A.G. : Ils sont livrés quotidiennement de produits cueillis le jour même. Je suis sûr que les clients dégustent mes légumes de la meilleure des manières, le plus fraîchement possible. Et côtoyer Thomas me permet de réfléchir différemment à mon travail. J’essaye beaucoup plus de variétés que si je vendais en marché. J’apprends à son contact. 

T.V. : En plus des légumes frais, on reçoit en moyenne 200 œufs par semaine, ça donne une qualité indéniable à toutes nos préparations. Ça, c'est une chance inouïe.

Quel plat incarne le mieux votre rencontre ? 

T.V. : La ratatouille. Je la fais la plus simple possible, avec les légumes d’Avit et rien d’autre.

A.G. : Il y a aussi la pissaladière, quand j’ai livré tous les oignons roses de Menton. J’ai adoré manger mes oignons comme ça.  Et le sorbet à la fraise de Carros, c’était la première fois que je réussissais des fraises !

T.V. : Et c’était mon premier sorbet de l’hôtel !  

Thomas, comment exploitez-vous au mieux les produits de la ferme ?  

T.V. : Tout mon travail est guidé par le bon sens. On n'invente rien, on revient à une méthodologie de travail qui existaient aux origines de la cuisine, des choses que l’on faisait déjà à l’époque où ce couvent accueillait les sœurs Clarisses : salaisons, conserves, fermentations. Il ne faut rien gaspiller. On a eu beaucoup de tomates alors, on a fait du concassé de tomates, du "ketchup". On fait des pickles de betterave, du coulis de salade, de la confiture de fraise… 

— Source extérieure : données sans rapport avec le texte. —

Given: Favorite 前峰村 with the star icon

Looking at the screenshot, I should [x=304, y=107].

A.G. : C’est d'autant plus important de songer à la conversation que j’ai une ferme en altitude donc ma saison d’été est plus courte qu'ailleurs dans le sud de la France. 

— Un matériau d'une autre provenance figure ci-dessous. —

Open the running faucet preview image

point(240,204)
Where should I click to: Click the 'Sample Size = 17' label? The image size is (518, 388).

L’Hôtel du Couvent abrite aussi un magnifique jardin en restanques avec des agrumes et un potager, on retrouve leurs produits dans vos assiettes ? 

T.V. : Bien sûr ! À termes, j'aimerais que toutes les herbes aromatiques que l’on utilise viennent de ce potager. Pour le moment, on a surtout profité de l'incroyable variété d’agrumes : oranges, citrons, pamplemousses, cédrats… On fait des oranges et des citrons givrés par exemple.  

Qu’est-ce que vous rêvez de voir pousser à la ferme un jour ?

A.G. : Je peux répondre pour lui ? Thomas rêve d’un champ d’artichaut. C’est son légume préféré. Le problème de l’artichaut, c'est qu’il prend beaucoup de place et occupe la terre pendant cinq ans. 


© Morgane Mizzon - Giulio Gerardi

Votre petit bonheur en arrivant le matin au potager ou en cuisine ?

A.G. : Observer la croissance de ce qui a été planté, une feuille, puis deux etc. Je suis ému chaque jour. Parfois rien ne pousse pendant deux semaines, et puis tout sort d’un coup. Il y a un peu de magie sous tout le travail. 

T.V. : Mon bonheur serait de commencer ma journée là-haut, y aller plus souvent. On a pour projet d'organiser des dîners directement à la ferme où le trajet de la terre à l’assiette sera réduit à zéro. Les clients pourront cueillir ce que l’on cuisinera le jour-même, ça va être fantastique ! Mais à ce stade-là, je me sens déjà très chanceux.